News10NBC Investigates: More insurance companies use drones to inspect homes and threaten non-renewal
ROCHESTER, N.Y. – News10NBC’s Berkeley Brean has been investigating the practice of insurance companies using drone and satellite images to inspect private homes from the air without warning. Then they use the images to affect the policy.
When we showed it happening to a widow in Spencerport, an agent called to say it happened to five of his clients.
“My house is surrounded by many trees,” said Terry Erickson.
Erickson lives in a wooded area of Spencerport. Her roof doesn’t get a lot of sun and in January it was covered in snow. But just before Christmas she got an email from her insurance company, Nationwide. It said it uses a “Third party that obtains imagery data.” It included an aerial photo of her home with arrows pointing to what it called “discolored and streaking” parts of the roof. “In order to retain” her insurance policy, it said she has to fix all of it.
Brean: “Did you know insurance companies could use satellites or drones to monitor your house?”

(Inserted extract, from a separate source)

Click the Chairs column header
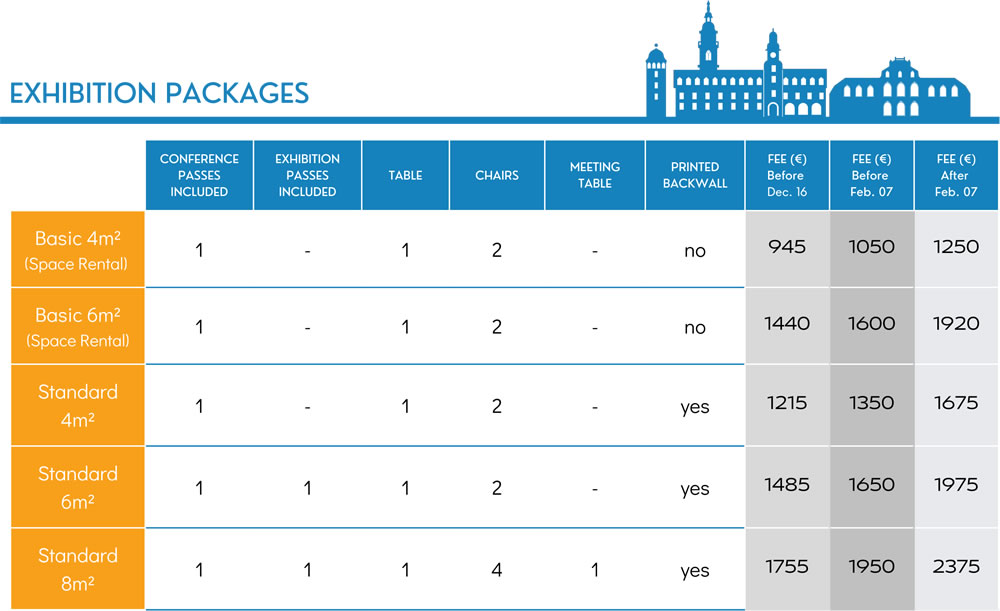tap(497, 175)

Erickson: “No. I don’t think anybody has ever heard of that. I mean, I talked to one of my neighbors and he said ‘what?'”
“I feel for those people because this does seem to come out of the blue, said insurance agent Rhett VanScoter, who runs VanScoter Insurance Agency.
He contacted News10NBC after seeing the story on Erickson.
“Is that plane taking a photo of my house?” he said in a video on insurance aerial surveillance.
In the video, VanScoter says insurance companies have lost money because inflation made claims and repairs more expensive. He says insurance companies are trying to identify homes that might be more susceptible to claims and they’re doing that by purchasing the aerial images.
When five of his clients got similar letters, he inspected the homes and found four of them had already been fixed.
Brean: “Is the unannounced aerial surveillance of homes fair?”
VanScoter: “I think it is. The insurance company’s, unfortunately, they have lost money on homeowner’s insurance five of the past six years. So they have to do whatever they can to get back to profitability.”
VanScoter says that makes a difference if you file a claim.
He says insurance companies use the aerial footage to look for tree branches over roof tops and un-reported swimming pools.
The difference is, if they come to your house in person, you probably get notified. If they inspect your house from above, you don’t.